### Aim of the exercise
An exact copy of all the data is required, with pictures left out.

### Source data

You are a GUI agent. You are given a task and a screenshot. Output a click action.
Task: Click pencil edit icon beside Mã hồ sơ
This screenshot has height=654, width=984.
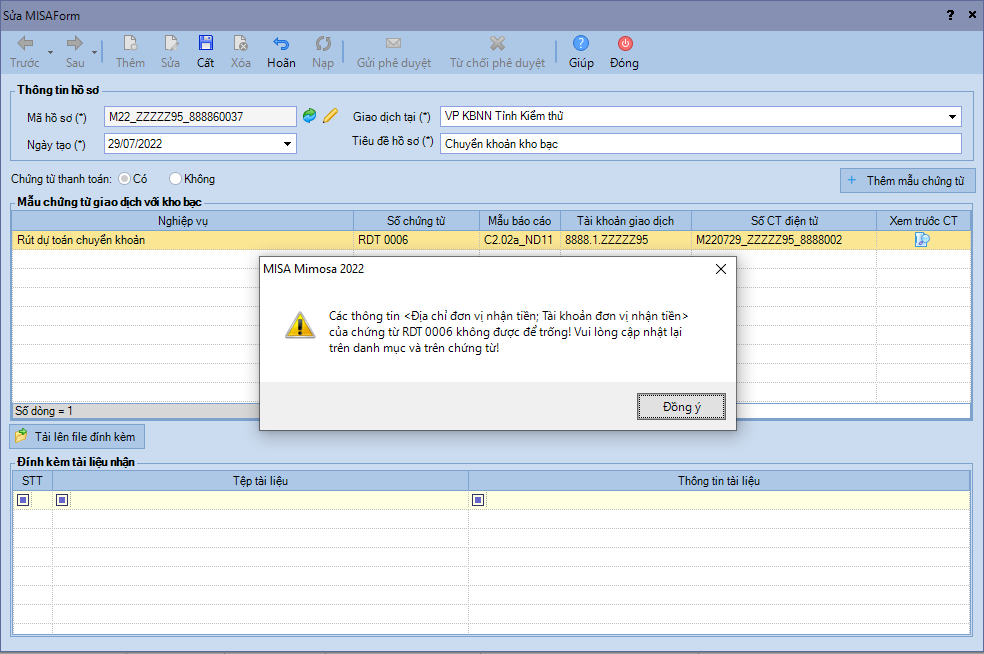click(330, 116)
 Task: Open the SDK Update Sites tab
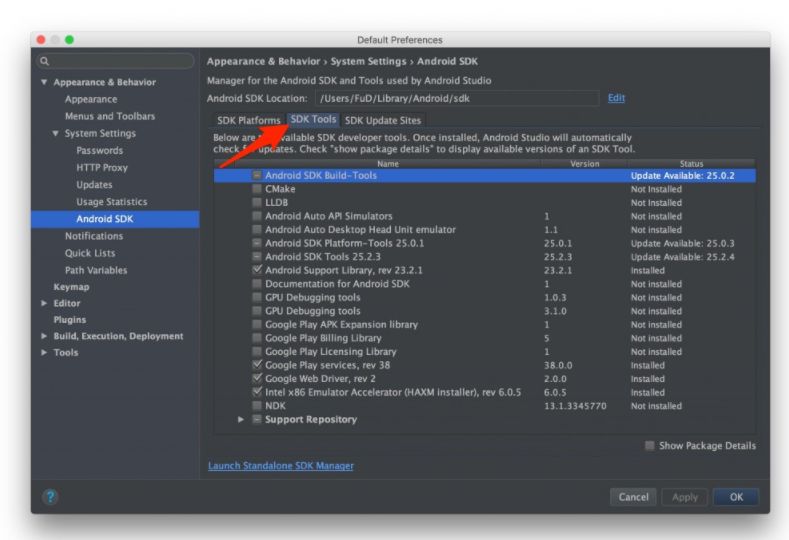[x=382, y=120]
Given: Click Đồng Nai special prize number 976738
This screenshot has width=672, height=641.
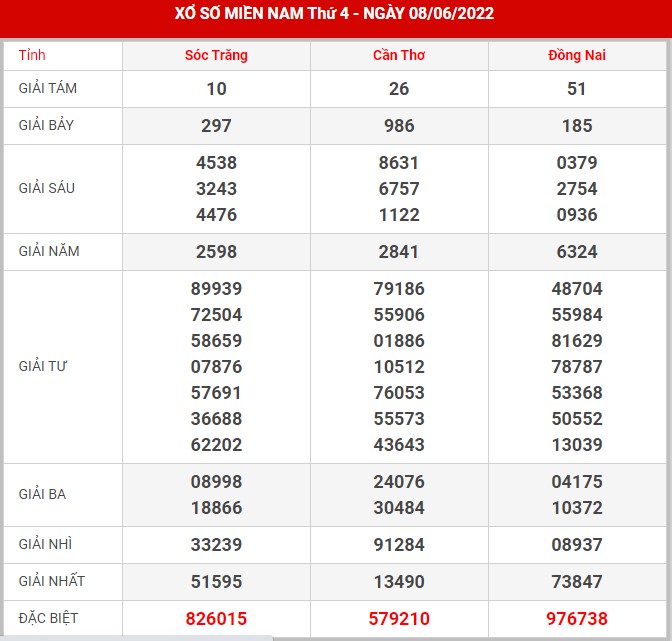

### Output
You are a GUI agent. You are given a task and a screenshot. Output a click action.
Task: Click pencil edit icon beside Mã hồ sơ
This screenshot has height=654, width=984.
click(330, 116)
 Task: Open the SDK Update Sites tab
[x=382, y=120]
Given: Click Đồng Nai special prize number 976738
This screenshot has width=672, height=641.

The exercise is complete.